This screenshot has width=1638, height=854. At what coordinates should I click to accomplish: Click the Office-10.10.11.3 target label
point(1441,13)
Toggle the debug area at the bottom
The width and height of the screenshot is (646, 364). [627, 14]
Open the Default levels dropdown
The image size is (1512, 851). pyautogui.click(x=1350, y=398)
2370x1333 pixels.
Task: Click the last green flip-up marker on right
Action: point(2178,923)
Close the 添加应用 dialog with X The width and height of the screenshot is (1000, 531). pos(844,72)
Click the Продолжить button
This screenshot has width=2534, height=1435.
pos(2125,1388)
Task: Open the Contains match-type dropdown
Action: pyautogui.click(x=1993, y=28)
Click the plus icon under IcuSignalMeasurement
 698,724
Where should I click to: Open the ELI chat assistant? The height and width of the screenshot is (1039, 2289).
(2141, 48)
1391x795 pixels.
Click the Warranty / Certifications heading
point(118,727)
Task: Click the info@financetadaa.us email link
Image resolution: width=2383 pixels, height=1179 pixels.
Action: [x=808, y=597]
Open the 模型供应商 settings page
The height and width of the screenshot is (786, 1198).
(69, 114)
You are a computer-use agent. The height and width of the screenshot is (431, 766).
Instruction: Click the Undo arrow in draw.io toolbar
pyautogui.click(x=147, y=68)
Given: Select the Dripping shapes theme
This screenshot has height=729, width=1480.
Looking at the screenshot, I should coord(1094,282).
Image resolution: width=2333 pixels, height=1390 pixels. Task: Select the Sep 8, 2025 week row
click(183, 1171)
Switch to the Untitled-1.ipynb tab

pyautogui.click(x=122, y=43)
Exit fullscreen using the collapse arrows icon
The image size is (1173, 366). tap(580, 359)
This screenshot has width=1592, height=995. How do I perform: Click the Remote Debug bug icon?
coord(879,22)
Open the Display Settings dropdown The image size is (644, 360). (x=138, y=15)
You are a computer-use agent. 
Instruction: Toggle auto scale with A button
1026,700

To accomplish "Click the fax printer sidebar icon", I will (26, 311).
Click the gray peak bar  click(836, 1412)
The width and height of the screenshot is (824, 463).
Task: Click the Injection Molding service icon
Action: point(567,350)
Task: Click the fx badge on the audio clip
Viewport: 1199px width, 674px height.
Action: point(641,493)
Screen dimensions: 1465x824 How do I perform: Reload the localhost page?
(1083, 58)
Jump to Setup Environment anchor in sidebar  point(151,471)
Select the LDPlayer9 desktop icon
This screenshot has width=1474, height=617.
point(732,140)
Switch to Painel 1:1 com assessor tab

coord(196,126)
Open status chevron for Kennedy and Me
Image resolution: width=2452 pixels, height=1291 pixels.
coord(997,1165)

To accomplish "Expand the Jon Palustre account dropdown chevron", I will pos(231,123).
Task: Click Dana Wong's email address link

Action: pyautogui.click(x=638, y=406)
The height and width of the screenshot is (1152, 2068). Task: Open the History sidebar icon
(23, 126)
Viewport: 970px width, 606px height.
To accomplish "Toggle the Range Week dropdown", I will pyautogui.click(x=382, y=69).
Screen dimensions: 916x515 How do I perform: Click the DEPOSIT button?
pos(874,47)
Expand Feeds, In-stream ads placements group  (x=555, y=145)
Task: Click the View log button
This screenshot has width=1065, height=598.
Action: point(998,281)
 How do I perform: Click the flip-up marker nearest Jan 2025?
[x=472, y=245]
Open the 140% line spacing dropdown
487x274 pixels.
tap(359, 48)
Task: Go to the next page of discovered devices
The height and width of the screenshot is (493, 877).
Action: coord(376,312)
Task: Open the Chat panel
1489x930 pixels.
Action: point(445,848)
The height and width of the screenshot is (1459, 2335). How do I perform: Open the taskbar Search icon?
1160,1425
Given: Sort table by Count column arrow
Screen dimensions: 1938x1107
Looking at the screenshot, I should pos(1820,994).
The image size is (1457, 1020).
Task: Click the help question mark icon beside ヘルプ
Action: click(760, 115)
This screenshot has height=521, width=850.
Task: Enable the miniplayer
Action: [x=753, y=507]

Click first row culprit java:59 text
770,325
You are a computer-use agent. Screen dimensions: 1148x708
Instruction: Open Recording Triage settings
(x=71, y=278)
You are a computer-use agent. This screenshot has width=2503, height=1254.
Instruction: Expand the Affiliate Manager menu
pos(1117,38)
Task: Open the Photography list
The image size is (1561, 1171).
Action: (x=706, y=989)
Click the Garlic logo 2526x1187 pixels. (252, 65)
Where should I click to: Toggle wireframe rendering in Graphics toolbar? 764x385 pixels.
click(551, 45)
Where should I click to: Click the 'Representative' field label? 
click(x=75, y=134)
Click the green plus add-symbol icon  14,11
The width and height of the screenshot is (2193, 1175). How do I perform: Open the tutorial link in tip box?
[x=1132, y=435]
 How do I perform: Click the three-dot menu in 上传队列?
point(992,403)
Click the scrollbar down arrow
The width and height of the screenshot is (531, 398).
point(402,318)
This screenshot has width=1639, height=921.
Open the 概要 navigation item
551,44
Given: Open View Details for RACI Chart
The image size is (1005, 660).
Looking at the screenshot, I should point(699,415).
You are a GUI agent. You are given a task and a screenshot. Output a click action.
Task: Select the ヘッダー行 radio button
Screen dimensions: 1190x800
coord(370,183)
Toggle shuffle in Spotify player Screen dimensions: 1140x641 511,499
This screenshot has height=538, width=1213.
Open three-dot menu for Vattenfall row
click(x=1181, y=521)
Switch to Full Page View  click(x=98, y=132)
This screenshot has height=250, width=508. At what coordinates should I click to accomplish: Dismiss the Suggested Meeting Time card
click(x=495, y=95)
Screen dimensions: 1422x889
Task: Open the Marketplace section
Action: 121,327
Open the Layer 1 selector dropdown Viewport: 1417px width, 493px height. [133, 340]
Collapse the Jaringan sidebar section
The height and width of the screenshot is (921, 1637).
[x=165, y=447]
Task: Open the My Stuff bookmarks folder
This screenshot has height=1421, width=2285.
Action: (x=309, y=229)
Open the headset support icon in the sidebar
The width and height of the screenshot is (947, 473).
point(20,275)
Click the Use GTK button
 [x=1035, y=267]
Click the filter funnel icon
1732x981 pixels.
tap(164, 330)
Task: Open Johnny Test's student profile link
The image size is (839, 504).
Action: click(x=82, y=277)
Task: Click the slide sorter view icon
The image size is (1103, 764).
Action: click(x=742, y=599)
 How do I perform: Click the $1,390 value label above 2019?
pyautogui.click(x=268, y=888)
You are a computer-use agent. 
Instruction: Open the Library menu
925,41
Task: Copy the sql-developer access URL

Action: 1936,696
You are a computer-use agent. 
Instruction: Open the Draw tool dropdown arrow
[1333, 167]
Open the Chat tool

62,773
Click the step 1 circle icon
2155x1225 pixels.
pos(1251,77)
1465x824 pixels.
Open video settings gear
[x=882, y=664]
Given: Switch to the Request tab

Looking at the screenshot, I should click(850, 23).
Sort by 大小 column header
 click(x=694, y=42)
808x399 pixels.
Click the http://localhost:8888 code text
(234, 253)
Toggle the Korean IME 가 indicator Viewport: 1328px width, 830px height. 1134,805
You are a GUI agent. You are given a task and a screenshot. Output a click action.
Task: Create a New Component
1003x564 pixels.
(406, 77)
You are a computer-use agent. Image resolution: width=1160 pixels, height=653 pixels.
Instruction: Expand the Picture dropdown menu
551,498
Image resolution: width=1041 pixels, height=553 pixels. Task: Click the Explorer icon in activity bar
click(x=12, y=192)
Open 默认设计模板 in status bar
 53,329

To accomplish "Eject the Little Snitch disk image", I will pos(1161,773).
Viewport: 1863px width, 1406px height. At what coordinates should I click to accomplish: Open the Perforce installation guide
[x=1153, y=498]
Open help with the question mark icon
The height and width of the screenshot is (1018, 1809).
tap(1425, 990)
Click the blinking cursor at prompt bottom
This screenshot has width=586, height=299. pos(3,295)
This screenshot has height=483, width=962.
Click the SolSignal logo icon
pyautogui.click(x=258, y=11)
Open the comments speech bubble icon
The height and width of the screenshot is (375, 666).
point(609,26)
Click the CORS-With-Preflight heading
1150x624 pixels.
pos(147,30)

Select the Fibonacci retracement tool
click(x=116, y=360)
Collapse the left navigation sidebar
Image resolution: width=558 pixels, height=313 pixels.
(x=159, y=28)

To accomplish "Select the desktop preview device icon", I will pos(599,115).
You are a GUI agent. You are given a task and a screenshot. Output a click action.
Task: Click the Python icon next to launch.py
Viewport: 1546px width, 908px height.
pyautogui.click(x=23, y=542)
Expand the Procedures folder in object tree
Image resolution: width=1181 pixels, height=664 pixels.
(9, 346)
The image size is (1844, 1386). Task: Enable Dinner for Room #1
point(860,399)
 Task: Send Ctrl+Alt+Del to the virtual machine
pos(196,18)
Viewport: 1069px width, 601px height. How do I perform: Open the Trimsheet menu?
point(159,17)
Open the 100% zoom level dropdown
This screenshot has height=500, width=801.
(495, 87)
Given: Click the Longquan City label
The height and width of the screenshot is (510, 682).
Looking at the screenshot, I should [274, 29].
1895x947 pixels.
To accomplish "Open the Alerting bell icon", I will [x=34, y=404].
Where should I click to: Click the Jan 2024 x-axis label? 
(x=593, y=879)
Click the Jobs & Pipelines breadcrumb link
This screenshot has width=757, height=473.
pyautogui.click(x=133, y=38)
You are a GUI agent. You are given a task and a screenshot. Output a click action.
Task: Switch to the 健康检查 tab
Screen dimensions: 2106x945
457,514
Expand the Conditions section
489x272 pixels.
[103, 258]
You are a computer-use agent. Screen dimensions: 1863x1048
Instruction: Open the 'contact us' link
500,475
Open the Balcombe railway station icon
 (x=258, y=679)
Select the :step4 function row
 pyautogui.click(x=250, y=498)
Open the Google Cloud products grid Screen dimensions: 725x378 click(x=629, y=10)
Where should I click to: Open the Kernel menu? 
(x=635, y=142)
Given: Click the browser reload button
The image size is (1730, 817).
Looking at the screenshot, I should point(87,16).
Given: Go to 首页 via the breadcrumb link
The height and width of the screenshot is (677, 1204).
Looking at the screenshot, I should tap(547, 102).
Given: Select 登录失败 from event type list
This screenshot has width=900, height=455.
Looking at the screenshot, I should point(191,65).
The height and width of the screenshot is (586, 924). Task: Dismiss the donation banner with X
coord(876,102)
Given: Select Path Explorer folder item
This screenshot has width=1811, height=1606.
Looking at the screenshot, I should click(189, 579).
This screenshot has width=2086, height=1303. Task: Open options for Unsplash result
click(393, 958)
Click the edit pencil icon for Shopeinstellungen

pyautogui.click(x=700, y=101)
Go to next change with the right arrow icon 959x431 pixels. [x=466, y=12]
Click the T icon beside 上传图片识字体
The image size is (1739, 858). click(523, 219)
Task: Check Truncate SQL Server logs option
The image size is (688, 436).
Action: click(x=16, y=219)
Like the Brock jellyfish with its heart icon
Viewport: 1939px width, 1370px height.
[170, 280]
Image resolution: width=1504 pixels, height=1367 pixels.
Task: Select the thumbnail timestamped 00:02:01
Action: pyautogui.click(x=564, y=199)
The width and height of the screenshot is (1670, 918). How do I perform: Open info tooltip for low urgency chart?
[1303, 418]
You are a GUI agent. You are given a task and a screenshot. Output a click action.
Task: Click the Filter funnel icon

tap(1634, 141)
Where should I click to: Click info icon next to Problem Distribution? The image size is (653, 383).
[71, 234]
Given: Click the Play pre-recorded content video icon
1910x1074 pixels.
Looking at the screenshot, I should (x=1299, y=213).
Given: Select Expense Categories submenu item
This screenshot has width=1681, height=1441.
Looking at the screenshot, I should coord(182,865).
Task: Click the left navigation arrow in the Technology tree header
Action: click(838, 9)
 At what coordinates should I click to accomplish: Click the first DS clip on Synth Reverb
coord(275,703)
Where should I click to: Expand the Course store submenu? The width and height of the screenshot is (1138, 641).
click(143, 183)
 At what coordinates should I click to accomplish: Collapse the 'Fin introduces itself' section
__________________________________________________
Requirement = Could you transcribe the entries above word for word, from the line with "Task: Click the View log button" down to the line with "Task: Go to", keeping both?

Answer to this exercise =
Task: Click the View log button
This screenshot has width=1065, height=598.
Action: point(998,281)
 How do I perform: Click the flip-up marker nearest Jan 2025?
[x=472, y=245]
Open the 140% line spacing dropdown
487x274 pixels.
tap(359, 48)
Task: Go to the next page of discovered devices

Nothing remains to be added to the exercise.